MULTIDECADAL GEOCHEMICAL EVOLUTION OF ACID MINE DRAINAGE IN AN APPALACHIAN COAL BASIN

Discharges from coal mines release leachates high in heavy metals, sulfates, and total dissolved solids into waterways, requiring costly, long-term remediation strategies. In some cases, net-acidic mine drainage transitions to net-alkaline over time. Understanding this evolution will improve predictive models critical for environmental remediation and policy making. The Irwin Coal Basin (ICB) in Pennsylvania contains a structurally confined series of mine pools from abandoned Pittsburgh coal seam mines [1] that transition from net-acidic to net-alkaline over ~25 km, with geochemistry spanning nearly the range of Appalachian coal mine drainage [2]. In the eight major discharges from the ICB, alkalinity and pH increase with mine pool depth and residence time.

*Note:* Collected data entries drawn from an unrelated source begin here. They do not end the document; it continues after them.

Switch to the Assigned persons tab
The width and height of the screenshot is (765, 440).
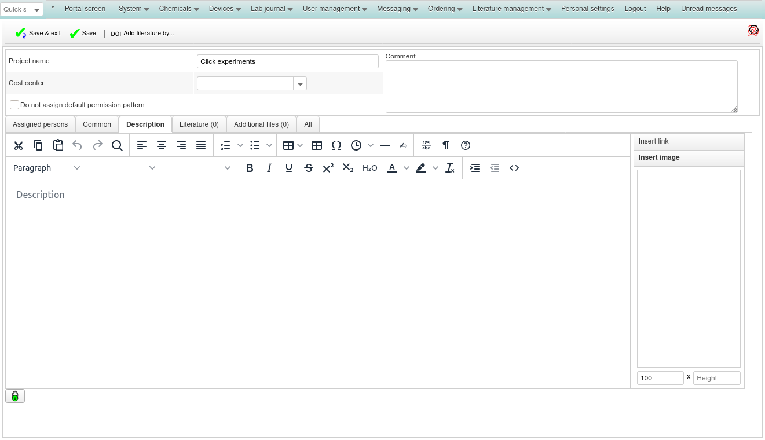40,124
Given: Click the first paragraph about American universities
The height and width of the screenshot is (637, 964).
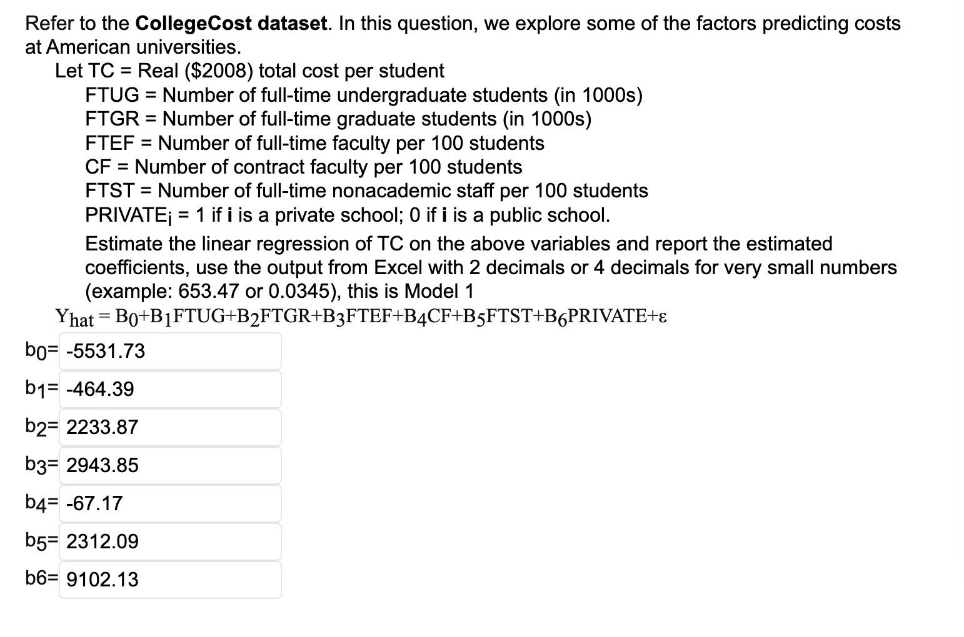Looking at the screenshot, I should tap(463, 34).
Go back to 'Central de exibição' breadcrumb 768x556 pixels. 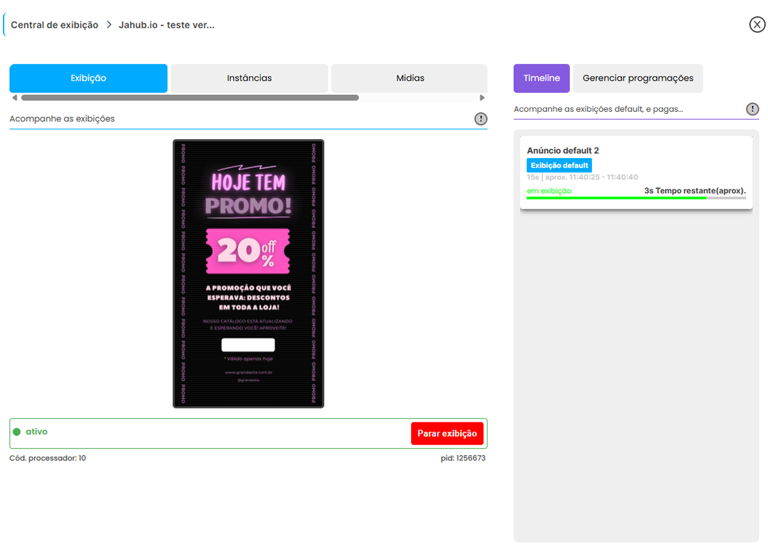[54, 25]
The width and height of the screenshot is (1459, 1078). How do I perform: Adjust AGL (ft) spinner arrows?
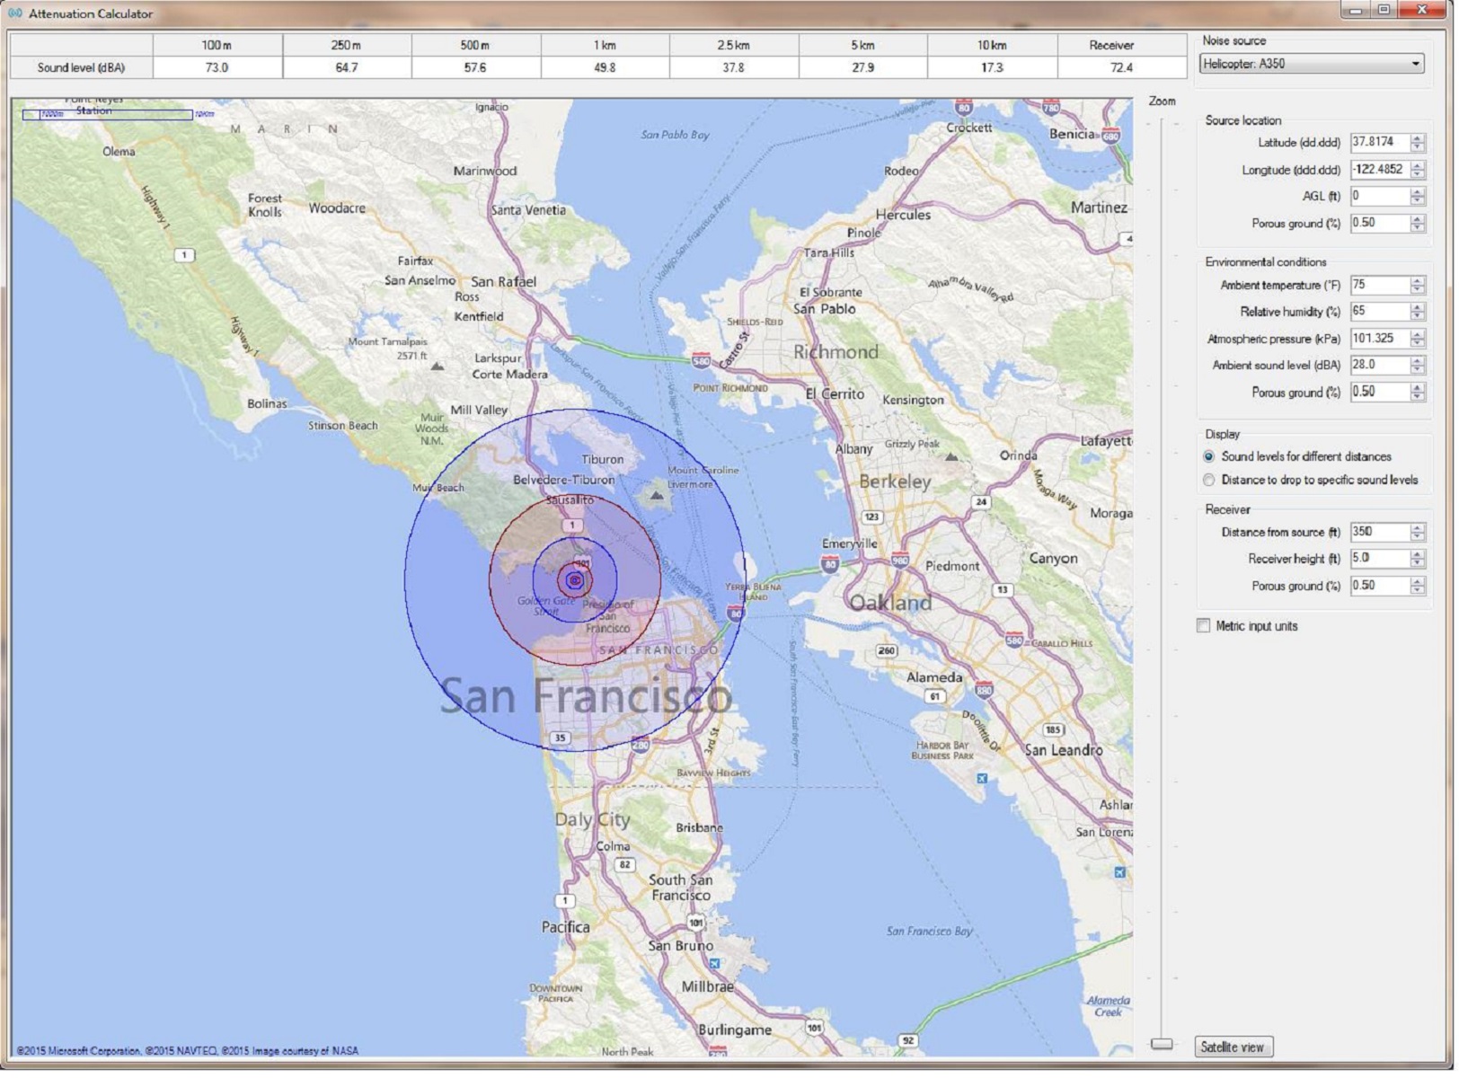tap(1418, 197)
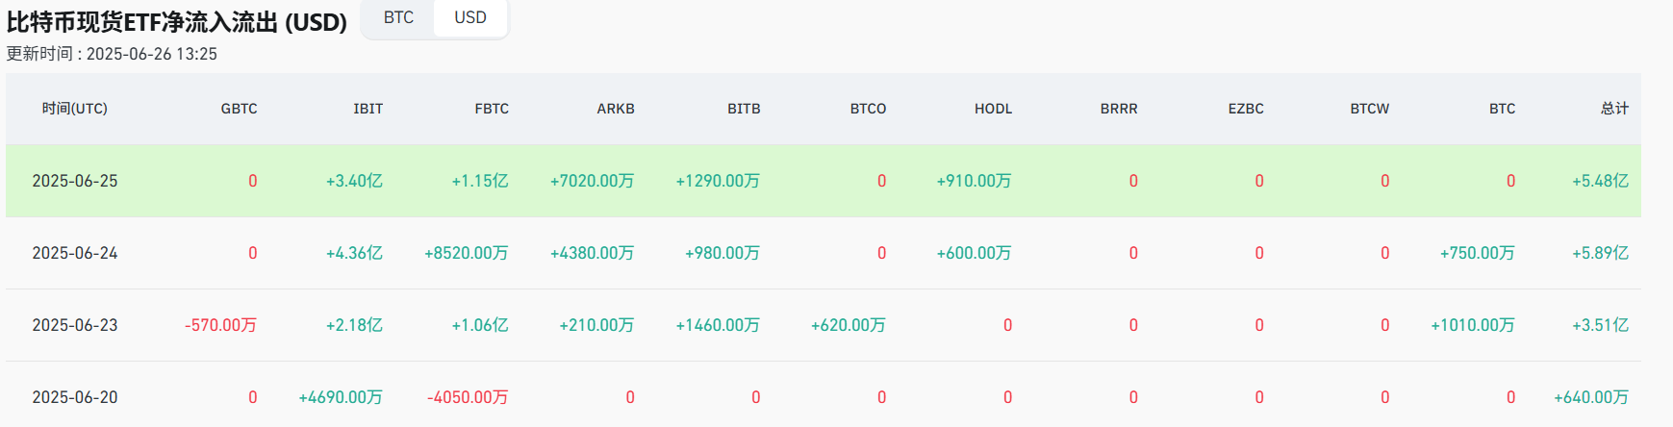Select the 2025-06-20 date row

[75, 397]
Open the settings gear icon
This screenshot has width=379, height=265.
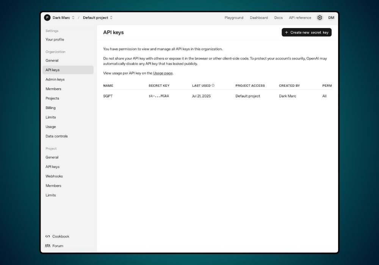319,17
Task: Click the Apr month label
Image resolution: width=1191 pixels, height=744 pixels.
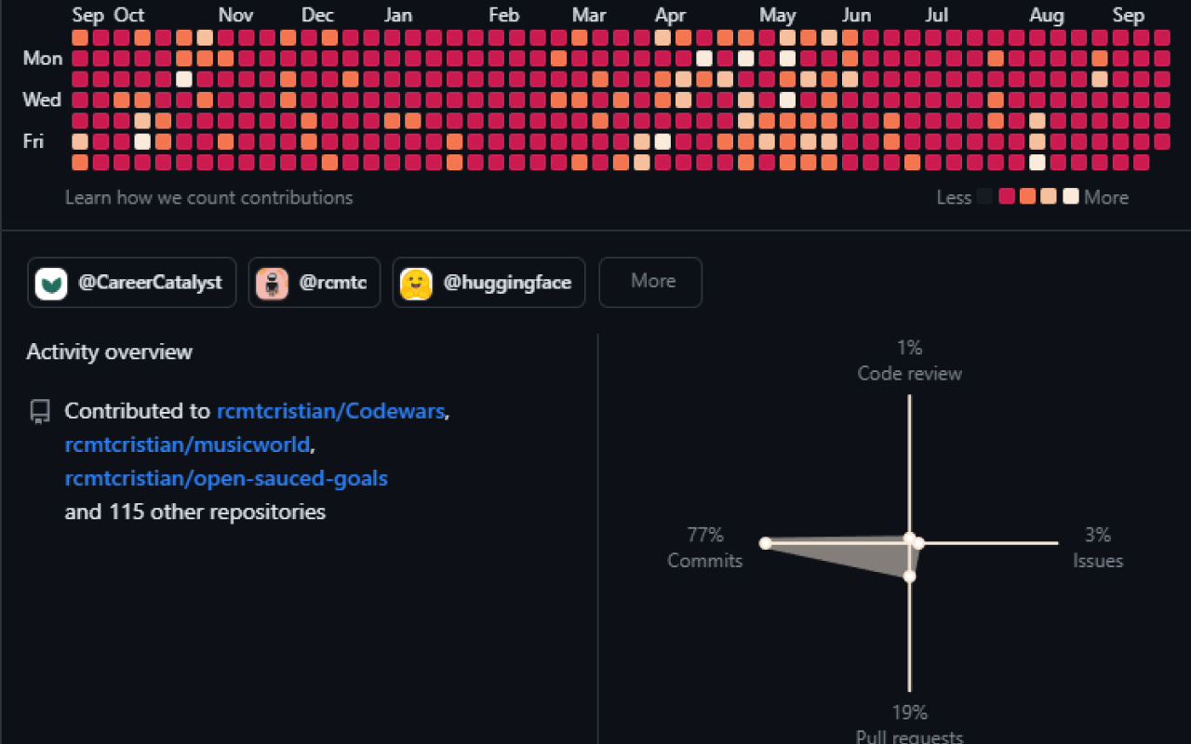Action: 670,15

Historical water-quality data and recent (2021-22) bimonthly sampling of ICB discharges were used to evaluate temporal and spatial trends over five decades. Since the 1970s, all discharges increased in pH and decreased in acidity, sulfate, and iron concentrations. In deep minepools (69-94 m depth), alkalinity increased between 123-228 mg/L (as CaCO₃) to values as high as 363 mg/L. Sodium concentrations increased by up to 456 mg/L with high [Na]/[Cl] ratios that cannot be explained by halite dissolution or deep brines. The correlation of Na and alkalinity are consistent with cation exchange on overburden clays driving carbonate dissolution. Directly measured dissolved CO₂ and dissolved inorganic carbon (DIC) concentrations are consistent with other Appalachian mine discharges [3]. Elevated PCO2 and DIC values are likely due to carbonate mineral weathering from sulfuric acid. Decay curves applied to discharges with known mine closure dates indicate that average acidity concentration decreased by 2-5% per year. The rapid Fe decay (8% per year) and low Fe concentrations of unflooded minepools could be due to Fe(III) mineral precipitation while in flooded minepools, high Fe(II), high pH, and low O₂ could reflect reductive dissolution of Fe(III) hydroxides or siderite dissolution contributions under equilibrium conditions due to elevated PCO₂.

[1] Winters W.R., Capo R.C., 2004, Ground Water 42: 700-710; [2] Cravotta III, C.A., 2008, Appl. Geochem. 23: 166-202; [3] Vesper, D.J., Moore, J.E., Adams, J.P., 2016, Env. Earth Sci. 75: 340.